▶ **Recorded data**
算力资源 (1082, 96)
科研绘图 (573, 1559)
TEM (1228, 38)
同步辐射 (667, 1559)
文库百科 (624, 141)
* * *
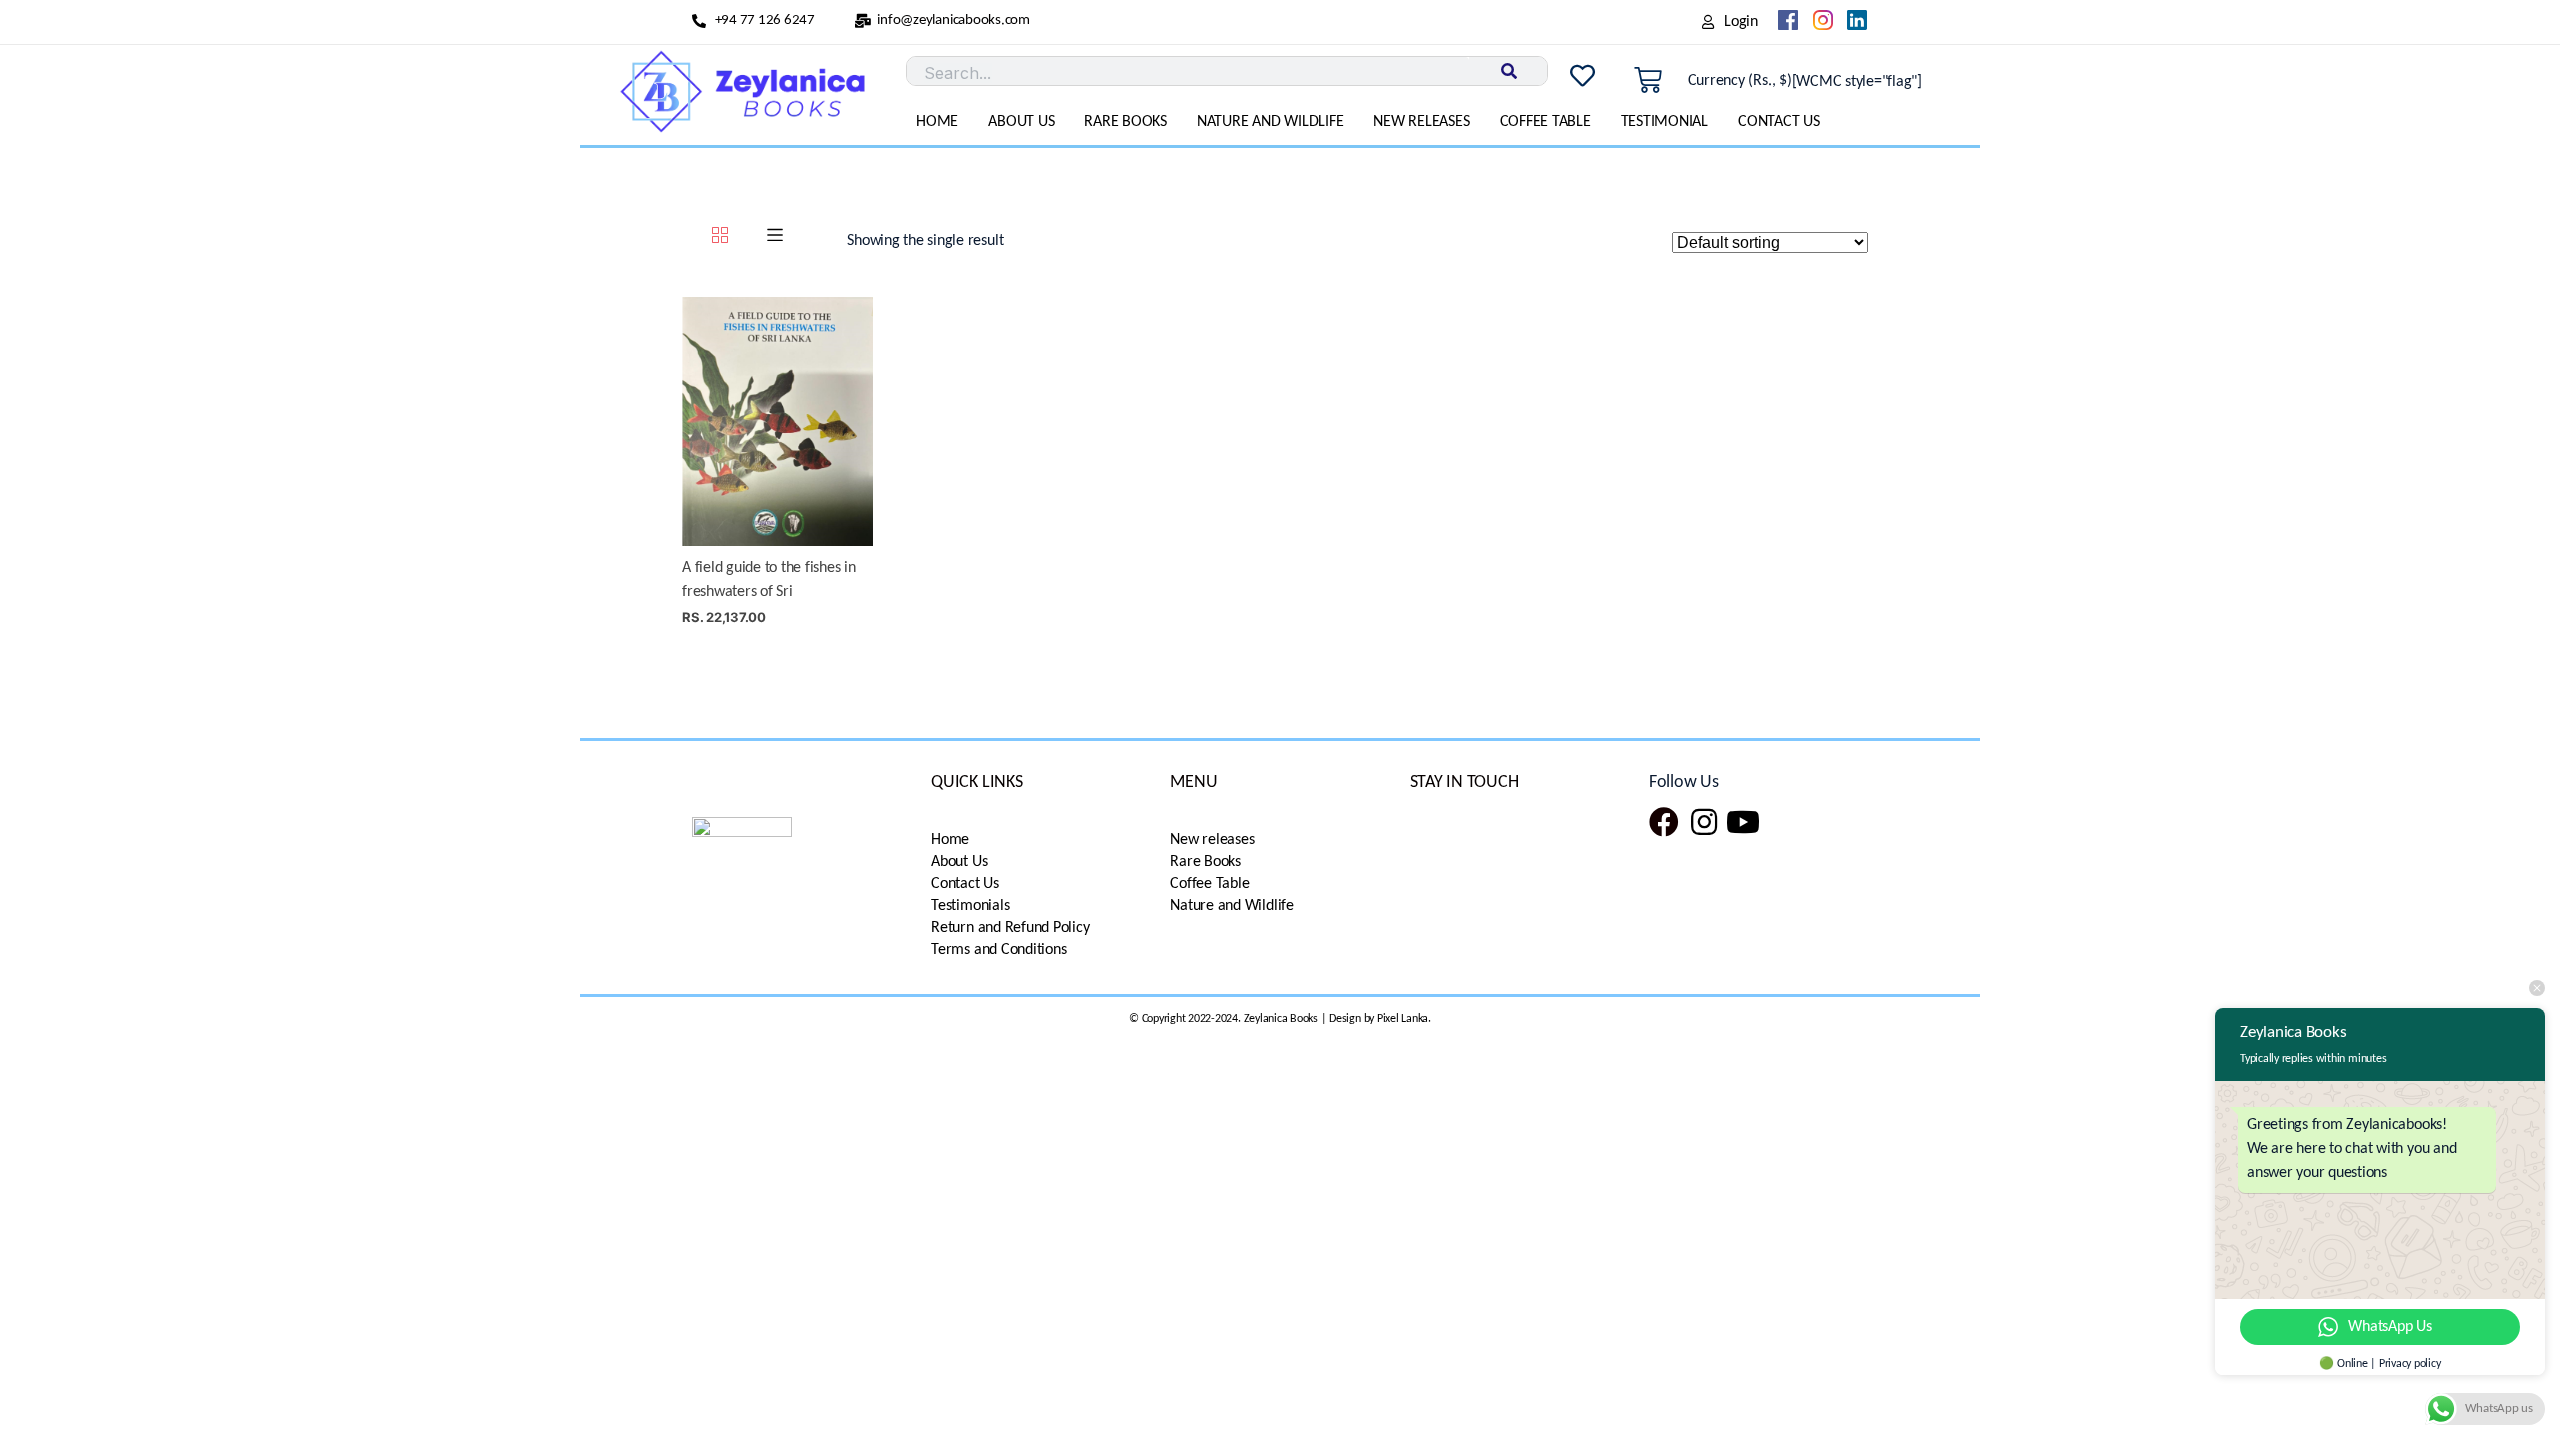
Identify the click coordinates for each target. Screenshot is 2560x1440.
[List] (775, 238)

▶ **Exercise details**
Print exactly the lines of the listing above starting at the line containing "Identify the click" and ending at the line containing "[List] (775, 238)", both included.

▶ **Exercise answer**
Identify the click coordinates for each target. Screenshot is 2560x1440.
[List] (775, 238)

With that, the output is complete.